What It Does
Lex is a browser-based word processor that integrates AI into the writing process, enabling you to draft, research, rewrite, version, and polish long-form pieces in one place. Real-time collaboration, version history, and saved prompts keep teams aligned without the clutter of traditional tools. Persona-driven prompts, style guides, and knowledge bases add brand voice and automation to every document.
Why Ops Leaders Should Care
The operator’s key tools are the spreadsheet, the deck, and the doc. Lex’s vision - to create more powerful writers by seamlessly integrating AI - means that it could be faster and easier for you to create better writing, from internal docs like board updates and all-company emails to external docs like marketing collateral and long-form essays. If your company has a writing-heavy culture, then it’s worth seeing if you could save time (and create more) with a tool like Lex.
Key Features (Pros & Cons)
Pros
- Single workspace for drafting, AI assistance, and editing (easier than flipping between tools)
- “Rewind” timeline and manual save points make version control simpler
- Style Guides and Knowledge Bases let you lock in brand voice and surface internal references
- Prompt Library and personas speed up brainstorming, outlining, and rewrites
- Inline chat with multiple models means you can switch from GPT-4o to Claude 3 mid-draft
- Generous free tier plus affordable per-seat pricing for small teams.
Cons
- One big shared space: lacks true team-level workspaces or opt-in visibility, which can get noisy
- No native SEO, internal-link suggestions, or media search—external tools still needed for web publishing polish
- Limited integrations with CMS, Notion, Airtable, or image libraries, so final hand-offs stay manual
- Mobile app is still in beta, and there’s no desktop offline mode.
Live Experience
I tried several different use cases with Lex to get a feel for the product and had other members of my team try it out. Their perspectives have been incorporated throughout the review.

Using Lex’s chat feature to critique my essay on communities
First, I used it to edit an essay that I wrote a few weeks ago but haven’t published yet. It was able to analyze the document and identify places where my argument was weak and provide options to strengthen it. This was somewhat helpful, but some of the suggestions didn’t make sense (most likely a model problem, not a Lex problem).

Second, I uploaded a novel I’m writing and asked it to find logical inconsistencies and plot holes. It didn’t find any. I don’t think I trust this assessment. I asked it to find typos. It found some and hallucinated others.
Finally, I used it to help write some sections of this newsletter. I’ll let you be the judge of how effective it was in doing that!
Other Options
Lex isn’t the only tool out that uses AI to help writers. I put together an overview below of some of the more popular ones, along with who they’re probably best for, based on their features and price point.

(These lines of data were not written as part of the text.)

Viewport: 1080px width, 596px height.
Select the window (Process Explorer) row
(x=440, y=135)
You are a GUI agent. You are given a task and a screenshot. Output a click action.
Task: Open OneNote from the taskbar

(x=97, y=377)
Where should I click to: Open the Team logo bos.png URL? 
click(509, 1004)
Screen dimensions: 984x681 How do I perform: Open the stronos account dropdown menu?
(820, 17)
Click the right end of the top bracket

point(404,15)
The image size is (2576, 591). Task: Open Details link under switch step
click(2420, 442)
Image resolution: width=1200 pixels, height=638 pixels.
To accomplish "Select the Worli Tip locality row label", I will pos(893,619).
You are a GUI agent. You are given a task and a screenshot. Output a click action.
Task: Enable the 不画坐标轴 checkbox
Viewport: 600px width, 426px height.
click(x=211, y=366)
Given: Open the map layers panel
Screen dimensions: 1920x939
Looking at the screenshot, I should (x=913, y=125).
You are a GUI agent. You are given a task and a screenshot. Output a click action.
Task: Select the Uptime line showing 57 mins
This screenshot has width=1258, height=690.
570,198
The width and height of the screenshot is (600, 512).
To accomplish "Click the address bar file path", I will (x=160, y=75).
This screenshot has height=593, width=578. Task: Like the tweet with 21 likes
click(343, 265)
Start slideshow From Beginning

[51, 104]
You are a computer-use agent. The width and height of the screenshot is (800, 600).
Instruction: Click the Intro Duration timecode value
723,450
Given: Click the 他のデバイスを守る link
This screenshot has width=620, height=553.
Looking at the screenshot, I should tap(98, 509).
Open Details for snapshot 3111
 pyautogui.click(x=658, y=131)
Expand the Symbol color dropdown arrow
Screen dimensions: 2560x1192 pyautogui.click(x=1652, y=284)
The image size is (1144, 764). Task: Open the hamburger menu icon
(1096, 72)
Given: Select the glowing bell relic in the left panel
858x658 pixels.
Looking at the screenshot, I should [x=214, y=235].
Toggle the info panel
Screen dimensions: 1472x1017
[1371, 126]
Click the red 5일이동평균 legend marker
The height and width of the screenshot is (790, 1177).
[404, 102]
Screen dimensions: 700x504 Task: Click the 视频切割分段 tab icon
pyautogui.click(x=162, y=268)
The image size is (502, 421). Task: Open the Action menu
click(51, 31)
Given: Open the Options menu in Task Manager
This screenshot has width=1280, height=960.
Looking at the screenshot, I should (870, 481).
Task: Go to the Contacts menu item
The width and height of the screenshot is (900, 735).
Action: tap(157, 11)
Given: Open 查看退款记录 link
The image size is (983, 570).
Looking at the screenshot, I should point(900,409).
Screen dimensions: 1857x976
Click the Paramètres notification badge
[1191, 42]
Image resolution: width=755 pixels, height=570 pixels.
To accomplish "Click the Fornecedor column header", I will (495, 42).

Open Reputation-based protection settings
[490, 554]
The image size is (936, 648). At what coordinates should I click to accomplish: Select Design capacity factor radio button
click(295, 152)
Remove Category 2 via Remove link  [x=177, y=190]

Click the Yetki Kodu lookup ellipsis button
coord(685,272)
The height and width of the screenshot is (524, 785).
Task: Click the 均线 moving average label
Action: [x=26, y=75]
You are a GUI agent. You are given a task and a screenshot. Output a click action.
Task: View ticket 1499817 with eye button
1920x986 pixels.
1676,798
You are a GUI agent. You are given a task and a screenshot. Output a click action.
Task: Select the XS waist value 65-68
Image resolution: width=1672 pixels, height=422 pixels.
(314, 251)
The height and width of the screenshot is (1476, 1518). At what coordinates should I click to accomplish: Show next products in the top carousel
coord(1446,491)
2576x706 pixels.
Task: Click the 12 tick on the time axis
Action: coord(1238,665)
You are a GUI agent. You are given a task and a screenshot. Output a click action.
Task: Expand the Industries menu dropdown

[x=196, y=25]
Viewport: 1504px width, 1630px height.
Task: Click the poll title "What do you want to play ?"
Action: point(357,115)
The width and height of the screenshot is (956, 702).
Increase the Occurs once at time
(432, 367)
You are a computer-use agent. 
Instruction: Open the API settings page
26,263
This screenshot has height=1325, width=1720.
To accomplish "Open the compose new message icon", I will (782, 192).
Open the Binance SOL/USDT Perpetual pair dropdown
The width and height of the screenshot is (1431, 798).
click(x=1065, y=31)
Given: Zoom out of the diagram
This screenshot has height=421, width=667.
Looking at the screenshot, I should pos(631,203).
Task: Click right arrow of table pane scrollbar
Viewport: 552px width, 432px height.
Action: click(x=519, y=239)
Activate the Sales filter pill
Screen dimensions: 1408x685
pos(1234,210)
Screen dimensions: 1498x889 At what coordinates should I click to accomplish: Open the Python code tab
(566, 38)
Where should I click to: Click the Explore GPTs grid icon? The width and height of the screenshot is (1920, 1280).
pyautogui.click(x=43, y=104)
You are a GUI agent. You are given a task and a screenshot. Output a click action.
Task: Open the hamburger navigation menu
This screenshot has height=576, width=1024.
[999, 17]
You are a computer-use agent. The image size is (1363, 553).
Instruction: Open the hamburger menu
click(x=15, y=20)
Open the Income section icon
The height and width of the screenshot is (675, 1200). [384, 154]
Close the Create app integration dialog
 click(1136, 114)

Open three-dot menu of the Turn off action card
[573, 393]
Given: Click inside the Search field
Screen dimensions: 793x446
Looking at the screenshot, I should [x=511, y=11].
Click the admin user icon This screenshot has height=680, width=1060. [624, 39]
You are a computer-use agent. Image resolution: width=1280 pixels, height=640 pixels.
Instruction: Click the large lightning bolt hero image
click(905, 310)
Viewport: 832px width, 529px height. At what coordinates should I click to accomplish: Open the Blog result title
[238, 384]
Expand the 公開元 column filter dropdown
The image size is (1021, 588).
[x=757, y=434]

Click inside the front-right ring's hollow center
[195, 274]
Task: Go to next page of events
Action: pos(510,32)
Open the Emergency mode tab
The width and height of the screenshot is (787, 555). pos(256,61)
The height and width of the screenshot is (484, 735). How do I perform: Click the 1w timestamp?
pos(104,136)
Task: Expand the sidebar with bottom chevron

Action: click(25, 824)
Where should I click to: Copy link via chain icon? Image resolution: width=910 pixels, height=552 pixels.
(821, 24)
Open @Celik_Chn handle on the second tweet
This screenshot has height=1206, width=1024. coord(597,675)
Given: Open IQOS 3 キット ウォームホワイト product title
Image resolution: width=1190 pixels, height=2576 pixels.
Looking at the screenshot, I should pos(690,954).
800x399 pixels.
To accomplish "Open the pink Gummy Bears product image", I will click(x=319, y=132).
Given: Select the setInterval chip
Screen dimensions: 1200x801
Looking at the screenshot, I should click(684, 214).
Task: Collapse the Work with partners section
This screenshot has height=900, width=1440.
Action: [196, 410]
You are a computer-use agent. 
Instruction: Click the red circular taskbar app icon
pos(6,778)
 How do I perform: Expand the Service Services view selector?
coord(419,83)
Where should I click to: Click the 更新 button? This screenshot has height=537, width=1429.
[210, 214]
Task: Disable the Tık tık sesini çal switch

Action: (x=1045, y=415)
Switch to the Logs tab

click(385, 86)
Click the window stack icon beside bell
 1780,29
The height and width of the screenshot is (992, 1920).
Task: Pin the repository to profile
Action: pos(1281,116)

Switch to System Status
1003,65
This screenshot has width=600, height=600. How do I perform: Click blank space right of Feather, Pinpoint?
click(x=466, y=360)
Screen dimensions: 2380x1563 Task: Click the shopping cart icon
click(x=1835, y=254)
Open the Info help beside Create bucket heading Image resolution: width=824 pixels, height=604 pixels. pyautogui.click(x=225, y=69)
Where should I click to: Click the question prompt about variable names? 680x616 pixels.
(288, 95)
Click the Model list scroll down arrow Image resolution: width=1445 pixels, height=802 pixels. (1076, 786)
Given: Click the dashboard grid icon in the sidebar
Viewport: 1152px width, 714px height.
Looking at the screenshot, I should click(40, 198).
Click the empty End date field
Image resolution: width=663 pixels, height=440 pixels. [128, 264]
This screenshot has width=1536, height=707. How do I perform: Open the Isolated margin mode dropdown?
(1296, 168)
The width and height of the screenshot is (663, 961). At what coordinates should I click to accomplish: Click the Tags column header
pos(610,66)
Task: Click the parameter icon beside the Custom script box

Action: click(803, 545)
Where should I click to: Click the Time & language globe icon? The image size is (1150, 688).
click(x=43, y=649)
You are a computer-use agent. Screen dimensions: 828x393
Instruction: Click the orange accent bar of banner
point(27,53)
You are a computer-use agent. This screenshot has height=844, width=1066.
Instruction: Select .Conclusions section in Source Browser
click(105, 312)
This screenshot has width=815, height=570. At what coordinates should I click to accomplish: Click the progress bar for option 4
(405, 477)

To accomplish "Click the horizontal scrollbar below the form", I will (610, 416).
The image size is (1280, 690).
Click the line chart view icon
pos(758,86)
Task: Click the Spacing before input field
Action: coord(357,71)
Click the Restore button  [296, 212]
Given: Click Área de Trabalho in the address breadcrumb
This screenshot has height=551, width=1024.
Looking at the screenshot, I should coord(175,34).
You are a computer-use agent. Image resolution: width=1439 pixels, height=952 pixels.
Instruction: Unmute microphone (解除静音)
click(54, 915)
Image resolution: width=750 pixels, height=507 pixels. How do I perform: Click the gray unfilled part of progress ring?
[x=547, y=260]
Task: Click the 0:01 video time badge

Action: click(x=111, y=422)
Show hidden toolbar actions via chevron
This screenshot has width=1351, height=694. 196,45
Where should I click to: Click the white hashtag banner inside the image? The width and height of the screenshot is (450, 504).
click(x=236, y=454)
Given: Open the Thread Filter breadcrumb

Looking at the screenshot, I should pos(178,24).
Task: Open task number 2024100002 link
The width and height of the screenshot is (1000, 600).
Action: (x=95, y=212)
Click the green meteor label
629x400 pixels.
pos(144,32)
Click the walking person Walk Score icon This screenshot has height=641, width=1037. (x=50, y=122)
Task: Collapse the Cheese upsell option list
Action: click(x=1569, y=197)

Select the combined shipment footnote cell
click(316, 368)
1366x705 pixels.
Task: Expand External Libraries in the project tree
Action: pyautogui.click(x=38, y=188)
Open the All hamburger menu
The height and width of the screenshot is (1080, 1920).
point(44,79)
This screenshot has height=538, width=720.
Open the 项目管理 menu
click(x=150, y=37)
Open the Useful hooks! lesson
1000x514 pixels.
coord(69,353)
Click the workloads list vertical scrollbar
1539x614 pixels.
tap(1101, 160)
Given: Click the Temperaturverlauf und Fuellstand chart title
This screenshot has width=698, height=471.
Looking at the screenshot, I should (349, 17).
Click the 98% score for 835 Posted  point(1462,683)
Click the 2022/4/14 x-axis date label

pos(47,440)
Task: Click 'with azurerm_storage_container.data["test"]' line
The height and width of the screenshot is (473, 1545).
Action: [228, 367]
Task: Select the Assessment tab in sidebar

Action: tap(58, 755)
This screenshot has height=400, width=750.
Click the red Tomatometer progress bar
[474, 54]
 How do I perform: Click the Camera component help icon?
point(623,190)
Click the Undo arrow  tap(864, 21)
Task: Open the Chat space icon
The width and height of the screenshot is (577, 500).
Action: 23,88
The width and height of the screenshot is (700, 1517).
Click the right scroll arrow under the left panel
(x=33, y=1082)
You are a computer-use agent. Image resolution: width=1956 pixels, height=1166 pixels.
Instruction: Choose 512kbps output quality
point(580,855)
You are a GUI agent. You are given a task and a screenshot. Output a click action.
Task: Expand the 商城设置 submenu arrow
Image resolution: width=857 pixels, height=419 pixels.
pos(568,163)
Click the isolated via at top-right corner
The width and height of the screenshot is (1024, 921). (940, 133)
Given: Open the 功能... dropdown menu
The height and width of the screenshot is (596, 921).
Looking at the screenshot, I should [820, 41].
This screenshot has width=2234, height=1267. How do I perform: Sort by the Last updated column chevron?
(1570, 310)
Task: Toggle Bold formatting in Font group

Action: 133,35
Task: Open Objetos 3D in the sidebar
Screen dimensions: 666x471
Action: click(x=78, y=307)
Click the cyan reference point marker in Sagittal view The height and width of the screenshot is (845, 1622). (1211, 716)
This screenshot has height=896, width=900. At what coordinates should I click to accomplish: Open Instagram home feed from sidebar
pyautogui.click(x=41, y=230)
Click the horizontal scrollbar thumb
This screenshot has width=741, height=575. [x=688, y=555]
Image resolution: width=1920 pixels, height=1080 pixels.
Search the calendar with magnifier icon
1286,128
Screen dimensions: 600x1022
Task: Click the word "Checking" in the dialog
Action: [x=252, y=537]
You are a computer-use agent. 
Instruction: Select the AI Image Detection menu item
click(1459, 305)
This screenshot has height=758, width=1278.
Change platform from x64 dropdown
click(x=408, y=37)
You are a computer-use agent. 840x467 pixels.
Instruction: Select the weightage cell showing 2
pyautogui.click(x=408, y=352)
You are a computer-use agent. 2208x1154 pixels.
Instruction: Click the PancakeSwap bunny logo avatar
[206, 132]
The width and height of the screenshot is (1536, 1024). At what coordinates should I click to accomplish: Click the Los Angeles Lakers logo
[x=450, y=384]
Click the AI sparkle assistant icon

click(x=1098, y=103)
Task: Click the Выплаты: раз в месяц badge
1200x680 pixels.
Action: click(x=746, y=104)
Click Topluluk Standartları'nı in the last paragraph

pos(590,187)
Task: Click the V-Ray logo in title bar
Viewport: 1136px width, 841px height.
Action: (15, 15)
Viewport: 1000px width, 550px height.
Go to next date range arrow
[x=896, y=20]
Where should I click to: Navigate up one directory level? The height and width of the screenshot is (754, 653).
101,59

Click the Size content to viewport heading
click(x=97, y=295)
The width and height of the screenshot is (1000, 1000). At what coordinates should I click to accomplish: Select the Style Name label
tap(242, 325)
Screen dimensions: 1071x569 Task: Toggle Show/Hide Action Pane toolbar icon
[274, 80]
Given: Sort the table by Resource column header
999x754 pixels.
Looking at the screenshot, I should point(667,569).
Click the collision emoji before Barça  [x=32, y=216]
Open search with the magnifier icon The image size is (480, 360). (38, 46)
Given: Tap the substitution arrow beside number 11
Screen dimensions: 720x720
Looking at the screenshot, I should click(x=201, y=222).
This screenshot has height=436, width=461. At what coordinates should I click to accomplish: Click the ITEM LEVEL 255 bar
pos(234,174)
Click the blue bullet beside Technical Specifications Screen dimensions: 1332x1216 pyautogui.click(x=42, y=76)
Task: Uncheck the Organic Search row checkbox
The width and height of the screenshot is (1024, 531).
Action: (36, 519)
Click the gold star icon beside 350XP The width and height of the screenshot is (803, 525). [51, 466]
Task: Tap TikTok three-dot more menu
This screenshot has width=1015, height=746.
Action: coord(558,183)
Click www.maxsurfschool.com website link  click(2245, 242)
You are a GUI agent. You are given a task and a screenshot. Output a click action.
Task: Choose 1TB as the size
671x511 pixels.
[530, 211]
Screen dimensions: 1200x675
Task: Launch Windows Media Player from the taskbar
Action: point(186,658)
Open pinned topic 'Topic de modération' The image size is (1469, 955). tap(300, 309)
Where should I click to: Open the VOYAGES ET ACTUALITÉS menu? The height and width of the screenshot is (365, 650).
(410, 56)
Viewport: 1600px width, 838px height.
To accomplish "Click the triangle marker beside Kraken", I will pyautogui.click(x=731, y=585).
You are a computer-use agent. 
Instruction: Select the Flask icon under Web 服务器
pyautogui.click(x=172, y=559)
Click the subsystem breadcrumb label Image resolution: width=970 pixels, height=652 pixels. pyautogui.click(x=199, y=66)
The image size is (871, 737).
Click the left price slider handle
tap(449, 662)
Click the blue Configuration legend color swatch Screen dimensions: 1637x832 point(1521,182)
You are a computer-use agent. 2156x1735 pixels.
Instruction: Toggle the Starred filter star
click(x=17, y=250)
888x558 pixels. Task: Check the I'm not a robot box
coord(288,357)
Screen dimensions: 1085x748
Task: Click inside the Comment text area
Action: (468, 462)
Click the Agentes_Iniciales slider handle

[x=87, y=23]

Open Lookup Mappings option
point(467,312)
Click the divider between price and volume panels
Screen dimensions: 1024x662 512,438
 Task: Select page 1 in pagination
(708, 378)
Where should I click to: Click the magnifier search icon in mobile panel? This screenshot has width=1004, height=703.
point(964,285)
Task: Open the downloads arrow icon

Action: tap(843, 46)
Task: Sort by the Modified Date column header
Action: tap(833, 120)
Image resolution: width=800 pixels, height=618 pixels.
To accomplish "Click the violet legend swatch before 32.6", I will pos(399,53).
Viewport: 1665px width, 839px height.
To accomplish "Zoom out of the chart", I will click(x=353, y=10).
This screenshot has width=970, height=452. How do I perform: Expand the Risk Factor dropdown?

It will be particularly interesting to see whether the smaller, nimbler startups wholly focused on these use cases will end up winning against the much larger incumbents like Google Docs and Notion where most of your writing probably already lives.
Bottom Line
Lex has some interesting features and can be quite powerful, if you take the time to configure it with the right prompts and context. If you write for a living, or people on your team do and you’re not a huge enterprise, it’s worth trying out.